Here are five things that could be triggering anxiety and mood instability over the holiday season. The beauty of these things is that each one of them impact the other, because so many of these important processes are connected.
Poor sleep – Sleep deprivation leads to heightened activity in the amygdala (your fear brain) and decreases the function of the prefrontal cortex. With lack of restful sleep we become reactionary and it makes it difficult to make good decisions. Listen to your circadian rhythm this season, and choose to go to bed an hour earlier. That can make all the difference in the world for your brain. Cut the electronics an hour before bed or at least wear blue light blocking glasses, because blue light blocks melatonin, which we need for restful sleep.

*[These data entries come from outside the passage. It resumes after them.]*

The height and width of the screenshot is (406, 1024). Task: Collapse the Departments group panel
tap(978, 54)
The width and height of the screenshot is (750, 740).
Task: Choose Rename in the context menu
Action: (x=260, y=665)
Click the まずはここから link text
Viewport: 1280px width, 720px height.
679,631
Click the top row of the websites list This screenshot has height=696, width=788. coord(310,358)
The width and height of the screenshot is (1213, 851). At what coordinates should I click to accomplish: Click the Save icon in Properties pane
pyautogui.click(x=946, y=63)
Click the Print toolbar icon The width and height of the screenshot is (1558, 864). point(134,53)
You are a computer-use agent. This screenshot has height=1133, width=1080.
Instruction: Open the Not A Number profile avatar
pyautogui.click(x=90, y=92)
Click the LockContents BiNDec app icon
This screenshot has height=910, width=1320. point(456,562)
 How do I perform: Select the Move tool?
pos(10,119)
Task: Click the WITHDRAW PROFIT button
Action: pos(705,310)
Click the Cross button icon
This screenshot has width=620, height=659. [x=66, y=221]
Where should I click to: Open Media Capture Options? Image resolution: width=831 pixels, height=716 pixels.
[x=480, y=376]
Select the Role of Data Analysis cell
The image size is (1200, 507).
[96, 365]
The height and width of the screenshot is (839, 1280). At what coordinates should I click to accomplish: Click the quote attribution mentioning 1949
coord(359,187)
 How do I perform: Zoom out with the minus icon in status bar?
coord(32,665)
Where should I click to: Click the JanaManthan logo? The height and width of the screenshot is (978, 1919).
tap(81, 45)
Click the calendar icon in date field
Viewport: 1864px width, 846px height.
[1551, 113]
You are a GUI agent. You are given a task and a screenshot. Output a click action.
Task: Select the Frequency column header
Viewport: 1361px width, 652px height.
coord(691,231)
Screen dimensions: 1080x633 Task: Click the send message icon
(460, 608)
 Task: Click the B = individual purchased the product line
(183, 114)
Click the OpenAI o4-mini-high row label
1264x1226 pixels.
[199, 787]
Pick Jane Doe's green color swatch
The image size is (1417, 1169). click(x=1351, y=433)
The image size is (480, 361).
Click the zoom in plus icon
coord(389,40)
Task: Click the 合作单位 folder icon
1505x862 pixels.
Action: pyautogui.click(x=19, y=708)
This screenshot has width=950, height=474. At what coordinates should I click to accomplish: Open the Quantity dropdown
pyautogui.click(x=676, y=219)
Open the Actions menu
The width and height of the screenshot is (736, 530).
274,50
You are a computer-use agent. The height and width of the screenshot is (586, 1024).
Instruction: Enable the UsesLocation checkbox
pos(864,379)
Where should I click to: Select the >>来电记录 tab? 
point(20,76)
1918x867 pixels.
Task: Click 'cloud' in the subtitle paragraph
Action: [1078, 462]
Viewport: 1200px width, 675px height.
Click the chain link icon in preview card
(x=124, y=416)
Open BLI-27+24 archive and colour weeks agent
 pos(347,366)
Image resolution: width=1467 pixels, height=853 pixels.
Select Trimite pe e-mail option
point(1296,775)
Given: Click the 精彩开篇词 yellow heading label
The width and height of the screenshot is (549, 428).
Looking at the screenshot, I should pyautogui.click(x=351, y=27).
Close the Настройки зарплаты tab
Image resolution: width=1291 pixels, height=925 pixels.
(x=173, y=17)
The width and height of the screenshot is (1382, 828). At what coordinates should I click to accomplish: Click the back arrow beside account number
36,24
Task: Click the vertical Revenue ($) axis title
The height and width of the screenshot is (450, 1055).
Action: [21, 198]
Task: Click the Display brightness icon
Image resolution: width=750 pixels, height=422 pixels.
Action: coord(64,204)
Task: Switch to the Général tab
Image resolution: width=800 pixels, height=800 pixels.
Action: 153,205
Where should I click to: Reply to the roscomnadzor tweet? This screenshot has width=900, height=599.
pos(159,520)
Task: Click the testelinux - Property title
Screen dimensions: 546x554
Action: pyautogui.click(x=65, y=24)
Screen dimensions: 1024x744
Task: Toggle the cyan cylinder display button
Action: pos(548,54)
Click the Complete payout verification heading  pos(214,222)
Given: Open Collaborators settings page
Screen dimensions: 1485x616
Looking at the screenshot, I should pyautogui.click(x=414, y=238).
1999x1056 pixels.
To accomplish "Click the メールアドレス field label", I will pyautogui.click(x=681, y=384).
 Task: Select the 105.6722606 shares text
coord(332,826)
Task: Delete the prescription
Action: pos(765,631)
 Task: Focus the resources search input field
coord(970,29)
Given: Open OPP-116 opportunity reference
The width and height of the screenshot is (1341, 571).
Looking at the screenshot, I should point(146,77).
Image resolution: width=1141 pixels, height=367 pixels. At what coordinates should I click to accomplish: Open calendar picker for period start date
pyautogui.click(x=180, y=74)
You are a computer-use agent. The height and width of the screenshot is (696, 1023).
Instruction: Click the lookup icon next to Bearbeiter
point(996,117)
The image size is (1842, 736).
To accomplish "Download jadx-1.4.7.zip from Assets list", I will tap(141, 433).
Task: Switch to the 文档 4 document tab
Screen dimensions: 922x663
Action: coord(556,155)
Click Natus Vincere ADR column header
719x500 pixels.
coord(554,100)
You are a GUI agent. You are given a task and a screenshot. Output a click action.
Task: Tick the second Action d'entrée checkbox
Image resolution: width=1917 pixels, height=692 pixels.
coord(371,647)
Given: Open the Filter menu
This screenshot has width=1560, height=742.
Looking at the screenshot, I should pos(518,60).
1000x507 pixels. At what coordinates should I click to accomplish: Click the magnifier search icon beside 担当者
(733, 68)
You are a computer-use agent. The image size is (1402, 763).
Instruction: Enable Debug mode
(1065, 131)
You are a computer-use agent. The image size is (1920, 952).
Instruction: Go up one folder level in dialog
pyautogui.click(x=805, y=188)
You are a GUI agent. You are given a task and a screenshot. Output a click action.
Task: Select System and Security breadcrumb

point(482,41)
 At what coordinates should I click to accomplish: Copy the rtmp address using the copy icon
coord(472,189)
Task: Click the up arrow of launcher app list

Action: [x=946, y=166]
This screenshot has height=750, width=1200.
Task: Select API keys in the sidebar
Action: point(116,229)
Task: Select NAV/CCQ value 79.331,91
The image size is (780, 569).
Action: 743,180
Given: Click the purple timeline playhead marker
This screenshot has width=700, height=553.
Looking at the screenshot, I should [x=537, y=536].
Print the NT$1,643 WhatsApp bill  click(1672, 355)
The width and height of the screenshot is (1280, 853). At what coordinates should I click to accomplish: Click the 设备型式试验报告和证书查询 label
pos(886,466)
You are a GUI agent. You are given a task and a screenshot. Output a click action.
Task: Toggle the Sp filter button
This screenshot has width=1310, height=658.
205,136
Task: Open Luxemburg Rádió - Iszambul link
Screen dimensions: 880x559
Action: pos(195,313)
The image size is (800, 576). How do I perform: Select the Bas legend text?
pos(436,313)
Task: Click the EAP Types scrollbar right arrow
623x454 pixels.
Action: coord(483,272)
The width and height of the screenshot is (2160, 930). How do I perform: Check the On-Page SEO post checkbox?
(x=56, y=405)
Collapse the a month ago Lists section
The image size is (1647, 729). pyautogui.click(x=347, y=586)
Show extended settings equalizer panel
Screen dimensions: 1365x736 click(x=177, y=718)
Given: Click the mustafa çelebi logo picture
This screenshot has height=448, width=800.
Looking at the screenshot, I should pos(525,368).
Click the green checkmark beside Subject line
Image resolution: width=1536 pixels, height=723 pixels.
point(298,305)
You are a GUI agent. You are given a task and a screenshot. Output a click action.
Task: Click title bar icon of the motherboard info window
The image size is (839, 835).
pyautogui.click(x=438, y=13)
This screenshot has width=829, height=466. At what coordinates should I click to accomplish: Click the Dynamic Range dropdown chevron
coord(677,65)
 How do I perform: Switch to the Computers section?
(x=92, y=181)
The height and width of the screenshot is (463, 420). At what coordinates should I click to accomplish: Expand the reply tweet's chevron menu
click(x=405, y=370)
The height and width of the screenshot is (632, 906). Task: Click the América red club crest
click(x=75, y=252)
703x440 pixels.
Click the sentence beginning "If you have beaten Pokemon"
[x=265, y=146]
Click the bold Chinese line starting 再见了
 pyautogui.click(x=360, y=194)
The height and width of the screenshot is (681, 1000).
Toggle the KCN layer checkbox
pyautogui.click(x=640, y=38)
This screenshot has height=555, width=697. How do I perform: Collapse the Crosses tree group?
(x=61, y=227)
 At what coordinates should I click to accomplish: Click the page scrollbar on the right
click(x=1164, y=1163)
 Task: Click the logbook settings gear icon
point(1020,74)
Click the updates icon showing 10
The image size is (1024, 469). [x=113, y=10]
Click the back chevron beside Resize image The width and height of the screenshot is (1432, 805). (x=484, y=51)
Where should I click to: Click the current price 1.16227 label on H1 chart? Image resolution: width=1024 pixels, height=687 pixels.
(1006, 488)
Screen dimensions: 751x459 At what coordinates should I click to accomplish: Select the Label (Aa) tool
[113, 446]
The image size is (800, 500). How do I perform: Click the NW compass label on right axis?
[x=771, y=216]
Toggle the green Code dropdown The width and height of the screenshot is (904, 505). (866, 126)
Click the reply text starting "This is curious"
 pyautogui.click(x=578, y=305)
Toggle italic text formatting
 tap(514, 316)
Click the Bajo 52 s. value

Sugar consumption – Loading up on refined carbs and sugary drinks and not enough fiber to balance it out will create a blood sugar roller coaster. Often times blood sugar fluctuations can look like panic attacks, and we don’t want that. One tip? Try to get five different vegetables in each day, or start adding chia seeds and flax seeds into salads, oatmeal or smoothies to up that fiber content a bit. Be picky about where you want to get your sugar. Are you eating it because you love it, or just because it’s there? If you have to choose between dessert or a sugary adult beverage, just pick one.
Low Vitamin D – Get some sunshine when you can! Many of us, myself included, struggle to absorb Vitamin D so supplementation plus a daily boost of sunshine can be helpful. A post-meal walk at breakfast and/or lunchtime not only provides that boost on sunny days, but it energizes your mitochondria, prepares your body for better sleep at night, and it supports a healthy glucose metabolism – see how this is all connected?
Lack of protein or inability to digest it – If we aren’t getting and digesting amino acids from protein, we can’t build our neurotransmitters. We NEED protein to give our bodies serotonin and dopamine. Try to get the majority of your protein the first part of the day. Bonus – it is the most satiating macronutrient so it can help beat those sugar cravings as well. Optimizing digestion is one of my favorite topics. Slowing down and chewing your food goes a long way. Most of us don’t chew enough, and if you think about it – that’s the only part of digestion we can actually control for the most part. So take your time and chew your food!
Unresolved trauma or grief – This is a huge one. Many of us have lost loved ones over the course of this year, or we are triggered by old wounds. There’s a popular saying that the body keeps the score. Anxiety, depression, and grief doesn’t just stay in your head. Your whole body is impacted. This is why I’m so fortunate that I get to partner with some amazing trauma therapists at Living Well. Of course I’m biased to Living Well, but there are so many good counselors out there, so if you’re looking for someone specific for you or a family member, reach out! I’d love to help you find someone to walk you through this time.
I could make this list longer, including items like artificial sweeteners, overscheduling, overexercising, food sensitivities, mineral deficiencies, and more… but the point is to not add any more stress to such a busy season, right?